Неведомо, больно ли она его стукнула и вообще, настоящая палка или резиновая, однако шеф подобрался-выпрямился – любо-дорого посмотреть.
Репетиторша подошла ко мне:
– Рюкзак с ушей сними! Голову держим гордо.
И долбанула по плечу. Палка – вроде милицейской дубинки, только помягче. Больно не до слез, но весьма ощутимо.
Я постаралась сделать осанку, героически выдержала довольно противный пинок под колено, и тут наш сотоварищ-актер испуганно заорал:
– Вот он! Вот убийца! Он опять здесь!
Ольга фурией рванулась к нему. С силой влепила под подбородок – парня от удара качнуло.
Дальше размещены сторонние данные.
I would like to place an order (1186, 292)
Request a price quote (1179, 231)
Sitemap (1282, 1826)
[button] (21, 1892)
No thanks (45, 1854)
И завопила еще громче:
– Ты, придурок, чертов аутист, псих ненормальный! Нет здесь убийц! Опять мерещится? В смирительную рубашку захотел?!
– Но он здесь, здесь! – Несчастный танцор тыкал пальцем в сторону зеркала на соседней стене.
Я, конечно, тоже взглянула туда – и ледяной, противный комок провалился из горла в желудок. Из зеркала – прямо мне в глаза – смотрел человек в черной балаклаве. Адажио Альбинони заиграло на максимальной громкости, а зеркало – вдруг зашевелилось, пошло рябью. Прямо из стекла высунулась рука с оружием. Раздался выстрел, крик! А дальше – полная темнота. И шум падающего тела.
Когда свет снова включился, Ольга уже распласталась подле недвижимого тела актера, выла по-бабьи:
– Костинька! Открой глазки! Костинька, скажи, что ты жив!